──────── Exercise input ────────

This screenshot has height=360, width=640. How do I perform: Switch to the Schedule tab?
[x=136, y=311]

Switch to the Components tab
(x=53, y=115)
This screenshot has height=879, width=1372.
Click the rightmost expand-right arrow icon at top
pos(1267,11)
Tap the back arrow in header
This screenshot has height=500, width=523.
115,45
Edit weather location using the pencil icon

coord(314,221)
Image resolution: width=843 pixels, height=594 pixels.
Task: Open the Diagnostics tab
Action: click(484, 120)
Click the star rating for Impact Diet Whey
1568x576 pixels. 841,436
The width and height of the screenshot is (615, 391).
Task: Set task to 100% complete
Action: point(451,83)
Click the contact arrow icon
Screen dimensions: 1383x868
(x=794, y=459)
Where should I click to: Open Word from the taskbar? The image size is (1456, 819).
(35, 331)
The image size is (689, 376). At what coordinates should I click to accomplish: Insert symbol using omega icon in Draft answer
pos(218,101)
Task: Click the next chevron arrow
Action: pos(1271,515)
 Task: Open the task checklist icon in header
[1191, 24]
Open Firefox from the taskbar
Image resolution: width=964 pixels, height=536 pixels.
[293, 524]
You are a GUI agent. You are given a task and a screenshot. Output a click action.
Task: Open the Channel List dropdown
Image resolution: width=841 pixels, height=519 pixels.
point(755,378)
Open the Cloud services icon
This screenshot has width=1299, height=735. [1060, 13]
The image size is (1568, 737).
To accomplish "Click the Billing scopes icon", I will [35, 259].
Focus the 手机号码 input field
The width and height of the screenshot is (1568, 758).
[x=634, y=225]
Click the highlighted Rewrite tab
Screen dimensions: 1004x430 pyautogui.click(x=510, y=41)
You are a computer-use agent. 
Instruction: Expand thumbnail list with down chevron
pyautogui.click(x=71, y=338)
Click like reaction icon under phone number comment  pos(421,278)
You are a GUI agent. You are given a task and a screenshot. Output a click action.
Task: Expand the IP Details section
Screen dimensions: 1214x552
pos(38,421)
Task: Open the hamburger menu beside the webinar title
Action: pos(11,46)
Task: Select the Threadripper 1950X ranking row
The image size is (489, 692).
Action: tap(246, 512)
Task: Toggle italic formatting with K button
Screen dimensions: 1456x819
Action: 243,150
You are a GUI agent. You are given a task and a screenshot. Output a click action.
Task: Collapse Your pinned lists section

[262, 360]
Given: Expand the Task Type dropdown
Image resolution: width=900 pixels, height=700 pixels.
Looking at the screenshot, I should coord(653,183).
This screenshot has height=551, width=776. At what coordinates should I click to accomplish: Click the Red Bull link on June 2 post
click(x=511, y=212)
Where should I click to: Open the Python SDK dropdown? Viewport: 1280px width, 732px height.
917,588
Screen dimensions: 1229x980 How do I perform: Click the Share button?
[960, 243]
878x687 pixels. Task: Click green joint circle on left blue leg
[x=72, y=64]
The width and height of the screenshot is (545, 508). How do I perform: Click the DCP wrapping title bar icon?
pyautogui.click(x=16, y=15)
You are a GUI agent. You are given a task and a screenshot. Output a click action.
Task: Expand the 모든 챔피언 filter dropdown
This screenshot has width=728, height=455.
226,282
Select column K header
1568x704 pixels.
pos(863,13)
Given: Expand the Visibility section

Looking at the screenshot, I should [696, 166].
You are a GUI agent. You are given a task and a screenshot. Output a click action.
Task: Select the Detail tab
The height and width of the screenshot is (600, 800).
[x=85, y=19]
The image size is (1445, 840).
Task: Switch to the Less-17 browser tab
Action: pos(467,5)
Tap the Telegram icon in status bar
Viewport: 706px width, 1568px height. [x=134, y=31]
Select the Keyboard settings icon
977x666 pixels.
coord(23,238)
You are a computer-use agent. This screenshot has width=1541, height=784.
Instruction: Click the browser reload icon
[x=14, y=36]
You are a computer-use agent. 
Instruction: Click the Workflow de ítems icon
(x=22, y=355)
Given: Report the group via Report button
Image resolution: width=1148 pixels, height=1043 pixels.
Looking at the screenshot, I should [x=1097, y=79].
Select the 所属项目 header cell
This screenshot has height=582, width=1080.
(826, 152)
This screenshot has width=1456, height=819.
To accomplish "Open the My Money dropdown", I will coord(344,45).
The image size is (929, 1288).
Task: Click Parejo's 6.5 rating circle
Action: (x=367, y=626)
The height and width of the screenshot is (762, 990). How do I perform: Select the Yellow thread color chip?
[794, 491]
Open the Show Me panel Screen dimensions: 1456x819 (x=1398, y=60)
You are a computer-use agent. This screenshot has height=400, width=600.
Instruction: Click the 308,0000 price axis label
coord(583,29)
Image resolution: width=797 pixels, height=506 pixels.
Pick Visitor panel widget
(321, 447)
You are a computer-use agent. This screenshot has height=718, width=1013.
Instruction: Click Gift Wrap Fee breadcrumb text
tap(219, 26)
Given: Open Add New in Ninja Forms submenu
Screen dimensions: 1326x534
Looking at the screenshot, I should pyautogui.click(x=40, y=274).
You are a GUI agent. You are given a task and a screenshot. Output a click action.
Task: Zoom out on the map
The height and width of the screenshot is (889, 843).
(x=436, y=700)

────────

Set task: Pull out each line of the entries above that contains the word "Where", and copy those lines in full.

Response for this exercise:
Where should I click to: Open Word from the taskbar? The image size is (1456, 819).
Where should I click to: Open the Python SDK dropdown? Viewport: 1280px width, 732px height.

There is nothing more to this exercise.